• [Consigne] Poursuivez la critique du guide de développement personnel destiné aux hommes, en enchaînant sur la dernière phrase de l'extrait.

Le "développement personnel" n’est pas réservé aux femmes. C’est le message qu’a voulu envoyer le coach américain David H. Wagner, dont l’ouvrage Guide viril de développement personnel à l’usage des hommes vient d’être traduit en français. L’auteur entend, en effet, aider les hommes à investir des thématiques qu’ils auraient trop longtemps délaissées. "Les dernières décennies ont vu, c‘est un fait, une vraie révolution dans le domaine du développement personnel. Mais cette révolution, nous les hommes, nous n’en avons pas bénéficié. Oh, personne ne nous en a exclus. C’est nous qui avons décidé de ne pas y participer", écrit-il dès l’introduction, reconnaissant s’appuyer davantage sur son propre ressenti que sur des études précises. "Les femmes autour de nous ont essayé différentes thérapies, ou le yoga. Elles ont acheté des quantités de manuels, qui parlent de spiritualité ou de religion. Finalement, nous leur avons abandonné le secteur de la transformation de soi", poursuit-il.
Mais en ne voulant s’adresser qu’aux hommes, l’auteur brouille la plupart de ses conseils, pourtant inspirants, avec des clichés qui desservent l’ouvrage. Voici un résumé de ce qui nous a plu, et moins plu.
CE QUE L'ON Y TROUVE
L’auteur n’est ni un écrivain, ni un scientifique. Ne vous attendez donc pas à une prose décapante, ni à un lexique très évolué. Mais cela ne dessert pas forcément l’ouvrage, qui vise avant tout à prodiguer des messages accessibles à tous. Et cela fonctionne : les non-initiés acquerront sans trop d’effort des principes de base en spiritualité hindoue, amérindienne ou maorie. À chaque fin de chapitre, un résumé est proposé au lecteur, qui pourra aisément s’y référer dès qu’il veut se souvenir en un coup d’œil de l’ensemble du chapitre. L’essence même du livre est d’ailleurs résumée rapidement par quelques notions simples, qui n’en sont pas moins inspirantes :
- Les quatre piliers du bonheur "faux" sont les biens matériels, le succès professionnel, l’amour et la santé, dont "on nous a toujours répété que le bonheur venait" d’eux
- Le bonheur radical est "un bien être inconditionnel, chèrement acquis, à force de travail" et qui ne se laisse pas affecter par les aléas de la vie
- Les trois clés de ce bonheur radical sont "connaître son but dans la vie et suivre sa vision" ; "cultiver un lien spirituel authentique et profond" et "se libérer de ses casseroles"

• [Données fournies]
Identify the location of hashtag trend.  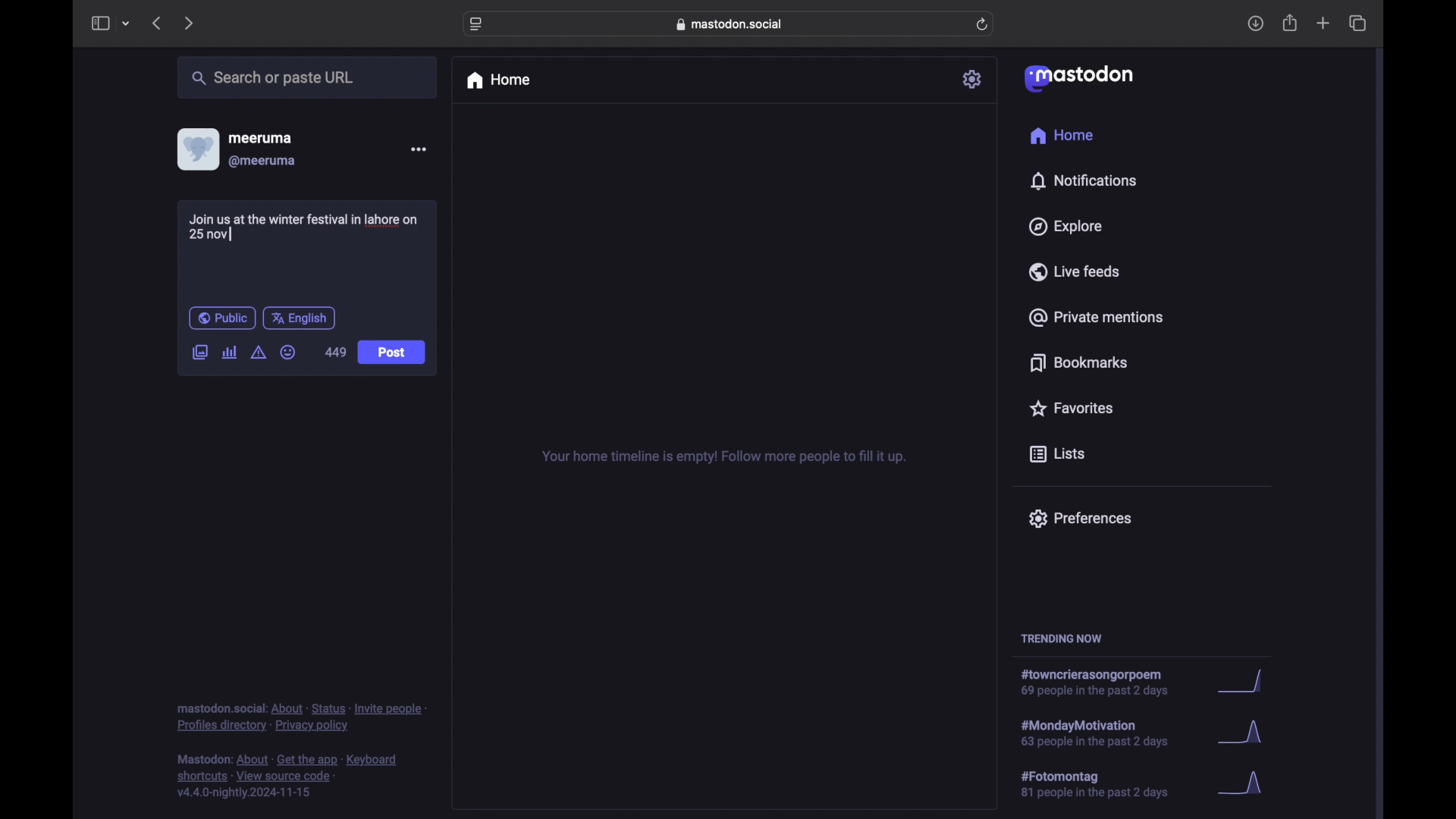
(1103, 683).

• [Résultat de l'exercice]
À chaque fin de chapitre, enfin, l’auteur propose une série de petites fiches, des exercices, des idées de questions à se poser, des attitudes à avoir face à une situation et face aux autres, permettant de cheminer au quotidien en même temps que l’on avance dans l’ouvrage.
CE QUE L'ON A AIMÉ
Des images percutantes. C’est là l’une des grandes forces de l’œuvre : pour servir son propos, l’auteur n’hésite pas à filer la métaphore, employant des images qui font souvent mouche. David H. Wagner pioche ainsi dans l’imaginaire des indiens Lakota, qui distinguaient la "Voie rouge" (celle de l’honneur, de la sagesse, du pouvoir et de la vision) et la "Voie noire" (correspondant à la mesquinerie, l’égoïsme, la lâcheté ou l’inconscience). Il use du vocabulaire religieux ("Esprit", "Dieu", "mystique") pour nous inciter à nous interroger sur le sens de l’être, que l’on soit croyant ou non. Et parvient à résumer les principales facultés de l’âme humaine, au travers de la figure du Roi (ce qui, en nous, délibère, tranche et prend les décisions), du mystique (le sage qui, par ses intuitions, conseille le roi), du guerrier (le courage, au service des décisions du roi) ou encore de l’Amant (la sensibilité, l’ouverture aux autres, la faculté d’aimer…).
Un parcours original. Autre petit plus : l’originalité de l’auteur lui-même, qui ponctue ses conseils par des éléments de sa propre vie, sa principale source d’inspiration. L’auteur n’est ni un académicien, ni un scientifique, ni un universitaire, mais il nous le dit dès le début de l’ouvrage. Il s’inspire autant des réunions aux Alcooliques anonymes qu’il a fréquentées dans un lointain passé que de sa pratique de la méditation (il a étudié et enseigné en Inde, où il a vécu 10 ans), de son expérience de père, de ses conversations avec son "pote biker" ou de spiritualité amérindienne. En résulte un certain "franc-parler" mais aussi quelques occasions de s’identifier à lui, ce qui aide à l’assimilation des messages.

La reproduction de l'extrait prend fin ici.